Civil War Day-by-Day
    

Civil War Day-By-Day

June 24, 1861

A Chronological History of the Civil War in America1

  • Bank riots in Milwaukee, Wis.2
  • Gov. Harris proclaimed Tennessee out of the Union, the vote of the people being—for separation 104,019, and against 47,238.

  1. A Chronological History of the Civil War in America by Richard Swainson Fisher, New York, Johnson and Ward, 1863
  2.     By 1861, when southern states seceded and the Civil War began, three-quarters of Wisconsin banks were backed by southern bonds. “The southern governments that issued the bonds were unlikely to want to payback the bonds that were held outside their country, like in Wisconsin,” banking historian Richard Sylla explains. As a result, the Wisconsin Bankers’ Association met to discredit dozens of banks—making their notes worthless.
    On Friday June 21, the Association discredited 10 additional banks.
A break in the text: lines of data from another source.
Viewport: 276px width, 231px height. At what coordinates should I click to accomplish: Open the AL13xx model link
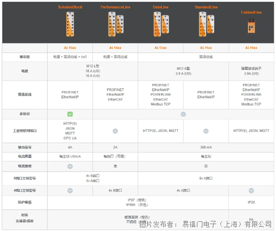[161, 48]
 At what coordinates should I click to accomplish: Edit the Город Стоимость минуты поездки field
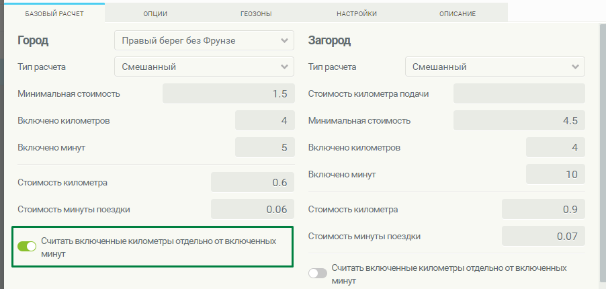(x=252, y=209)
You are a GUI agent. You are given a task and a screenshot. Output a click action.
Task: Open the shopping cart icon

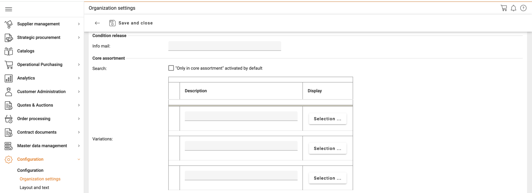pos(504,8)
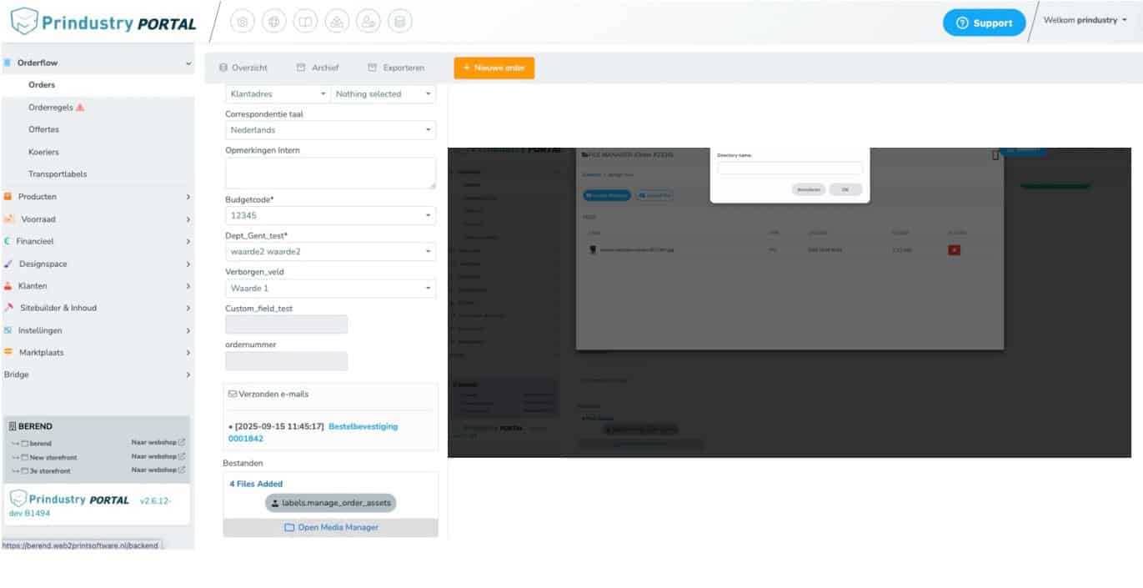The width and height of the screenshot is (1143, 588).
Task: Click the user icon in top header
Action: [368, 23]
News of this came down the next day, after many of Milwaukee’s German laborers were paid with these now worthless banknotes.    “So you walked into a bar in Milwaukee, let’s say, and you try to buy your beer and the bartender would say, ‘The banker told us not to accept your money.’ So if you got paid in that money a few days before, you might’ve been quite angry,” Sylla says.